# Work instruction
Search the data for the word "blue". Reproduce every line where it is found.
[[ Data shown, beginning ]]
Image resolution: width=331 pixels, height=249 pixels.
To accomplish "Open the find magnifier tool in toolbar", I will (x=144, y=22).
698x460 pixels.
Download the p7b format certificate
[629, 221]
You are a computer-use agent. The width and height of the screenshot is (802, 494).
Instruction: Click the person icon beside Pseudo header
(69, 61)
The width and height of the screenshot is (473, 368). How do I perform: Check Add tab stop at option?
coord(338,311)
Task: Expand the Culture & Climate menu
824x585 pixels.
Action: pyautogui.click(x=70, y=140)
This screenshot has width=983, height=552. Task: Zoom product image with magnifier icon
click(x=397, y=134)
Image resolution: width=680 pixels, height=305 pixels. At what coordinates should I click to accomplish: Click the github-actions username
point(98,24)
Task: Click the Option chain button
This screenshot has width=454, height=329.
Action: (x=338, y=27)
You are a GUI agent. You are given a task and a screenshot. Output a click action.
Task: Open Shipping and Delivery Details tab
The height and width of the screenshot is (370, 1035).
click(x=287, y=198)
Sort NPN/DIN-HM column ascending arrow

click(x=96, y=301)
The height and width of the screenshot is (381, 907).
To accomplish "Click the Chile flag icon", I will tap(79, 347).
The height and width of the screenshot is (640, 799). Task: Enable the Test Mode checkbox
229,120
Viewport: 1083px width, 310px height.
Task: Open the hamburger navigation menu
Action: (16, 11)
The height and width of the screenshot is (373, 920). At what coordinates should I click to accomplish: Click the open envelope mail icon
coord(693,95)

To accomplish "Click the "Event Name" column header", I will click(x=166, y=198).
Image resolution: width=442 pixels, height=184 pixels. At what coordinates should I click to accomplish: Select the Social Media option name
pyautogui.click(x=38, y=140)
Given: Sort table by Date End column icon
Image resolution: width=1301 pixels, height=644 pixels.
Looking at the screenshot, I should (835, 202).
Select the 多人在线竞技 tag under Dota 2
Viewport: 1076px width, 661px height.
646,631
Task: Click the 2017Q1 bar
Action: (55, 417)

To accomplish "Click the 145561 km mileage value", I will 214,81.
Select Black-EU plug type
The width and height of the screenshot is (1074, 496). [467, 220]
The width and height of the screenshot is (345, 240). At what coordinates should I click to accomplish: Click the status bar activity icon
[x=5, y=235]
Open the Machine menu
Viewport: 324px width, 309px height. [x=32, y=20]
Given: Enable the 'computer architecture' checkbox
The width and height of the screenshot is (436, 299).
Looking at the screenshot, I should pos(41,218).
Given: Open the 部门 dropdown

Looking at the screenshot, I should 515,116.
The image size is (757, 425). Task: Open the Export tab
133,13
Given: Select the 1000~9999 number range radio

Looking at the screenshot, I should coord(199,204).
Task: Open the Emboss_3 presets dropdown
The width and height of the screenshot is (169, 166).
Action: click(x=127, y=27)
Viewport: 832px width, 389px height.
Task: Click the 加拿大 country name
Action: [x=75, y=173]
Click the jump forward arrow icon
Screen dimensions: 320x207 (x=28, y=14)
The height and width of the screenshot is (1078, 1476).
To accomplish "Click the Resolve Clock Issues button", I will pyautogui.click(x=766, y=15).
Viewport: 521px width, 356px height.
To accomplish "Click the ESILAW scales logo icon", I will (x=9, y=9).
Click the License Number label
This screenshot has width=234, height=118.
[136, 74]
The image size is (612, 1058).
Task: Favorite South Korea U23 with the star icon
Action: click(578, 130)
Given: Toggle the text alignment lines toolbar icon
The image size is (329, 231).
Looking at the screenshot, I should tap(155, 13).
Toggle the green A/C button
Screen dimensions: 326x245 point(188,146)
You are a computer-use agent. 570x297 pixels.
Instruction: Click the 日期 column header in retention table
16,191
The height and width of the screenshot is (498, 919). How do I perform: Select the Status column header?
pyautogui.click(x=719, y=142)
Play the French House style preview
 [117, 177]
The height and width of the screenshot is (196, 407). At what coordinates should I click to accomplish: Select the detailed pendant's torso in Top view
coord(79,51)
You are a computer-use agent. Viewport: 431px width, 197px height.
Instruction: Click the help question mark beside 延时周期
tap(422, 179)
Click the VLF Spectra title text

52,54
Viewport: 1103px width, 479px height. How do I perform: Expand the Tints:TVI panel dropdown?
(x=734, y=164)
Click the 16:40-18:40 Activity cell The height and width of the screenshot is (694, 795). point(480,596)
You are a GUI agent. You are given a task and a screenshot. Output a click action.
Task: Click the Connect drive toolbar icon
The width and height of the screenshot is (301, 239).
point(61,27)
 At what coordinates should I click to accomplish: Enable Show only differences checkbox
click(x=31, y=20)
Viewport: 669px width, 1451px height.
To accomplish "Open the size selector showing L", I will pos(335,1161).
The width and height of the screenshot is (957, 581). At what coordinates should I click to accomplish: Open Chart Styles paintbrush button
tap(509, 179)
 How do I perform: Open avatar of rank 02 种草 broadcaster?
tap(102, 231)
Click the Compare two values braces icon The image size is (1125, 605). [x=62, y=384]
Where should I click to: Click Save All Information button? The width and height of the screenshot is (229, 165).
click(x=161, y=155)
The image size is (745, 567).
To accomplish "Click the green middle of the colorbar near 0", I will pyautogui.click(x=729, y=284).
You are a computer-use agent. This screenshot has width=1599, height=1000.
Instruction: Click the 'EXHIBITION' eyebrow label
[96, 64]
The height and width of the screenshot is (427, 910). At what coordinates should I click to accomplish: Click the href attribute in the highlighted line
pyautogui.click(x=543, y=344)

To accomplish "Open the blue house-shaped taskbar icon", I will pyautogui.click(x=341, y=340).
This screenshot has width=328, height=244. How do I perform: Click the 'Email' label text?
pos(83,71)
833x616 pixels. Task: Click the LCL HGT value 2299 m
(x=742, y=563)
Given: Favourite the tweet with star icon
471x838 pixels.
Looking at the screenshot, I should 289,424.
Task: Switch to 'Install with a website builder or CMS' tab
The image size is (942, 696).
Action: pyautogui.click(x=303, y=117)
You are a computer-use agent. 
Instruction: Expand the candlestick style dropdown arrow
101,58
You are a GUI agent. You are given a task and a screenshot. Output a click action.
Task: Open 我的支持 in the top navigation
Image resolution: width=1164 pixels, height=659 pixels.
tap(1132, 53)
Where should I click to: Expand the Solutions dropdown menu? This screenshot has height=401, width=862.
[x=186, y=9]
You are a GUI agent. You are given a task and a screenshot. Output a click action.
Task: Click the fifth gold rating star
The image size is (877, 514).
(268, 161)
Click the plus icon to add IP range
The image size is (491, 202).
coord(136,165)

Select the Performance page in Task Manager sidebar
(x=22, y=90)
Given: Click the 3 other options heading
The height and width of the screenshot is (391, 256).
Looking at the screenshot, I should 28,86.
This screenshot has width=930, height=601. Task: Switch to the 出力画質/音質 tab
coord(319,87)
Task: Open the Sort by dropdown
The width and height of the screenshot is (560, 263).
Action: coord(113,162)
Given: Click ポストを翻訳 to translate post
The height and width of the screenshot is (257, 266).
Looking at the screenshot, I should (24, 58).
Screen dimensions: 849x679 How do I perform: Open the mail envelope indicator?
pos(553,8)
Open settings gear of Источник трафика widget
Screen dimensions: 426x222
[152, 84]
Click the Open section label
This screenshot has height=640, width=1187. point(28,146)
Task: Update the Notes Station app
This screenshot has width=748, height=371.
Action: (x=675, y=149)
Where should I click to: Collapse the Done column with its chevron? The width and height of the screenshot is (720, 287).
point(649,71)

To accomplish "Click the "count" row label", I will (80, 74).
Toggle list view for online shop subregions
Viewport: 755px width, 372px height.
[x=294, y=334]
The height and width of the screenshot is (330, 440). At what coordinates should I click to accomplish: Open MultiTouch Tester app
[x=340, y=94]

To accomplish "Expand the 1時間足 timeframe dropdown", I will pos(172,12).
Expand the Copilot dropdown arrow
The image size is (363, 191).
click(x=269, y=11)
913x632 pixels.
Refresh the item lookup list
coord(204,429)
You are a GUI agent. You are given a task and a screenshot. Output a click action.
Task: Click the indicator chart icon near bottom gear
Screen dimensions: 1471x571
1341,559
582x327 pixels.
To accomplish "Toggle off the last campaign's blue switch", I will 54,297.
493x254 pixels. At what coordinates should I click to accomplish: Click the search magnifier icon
[[ Data shown, end ]]
# Exercise output
To accomplish "Open the blue house-shaped taskbar icon", I will pyautogui.click(x=341, y=340).
To accomplish "Toggle off the last campaign's blue switch", I will 54,297.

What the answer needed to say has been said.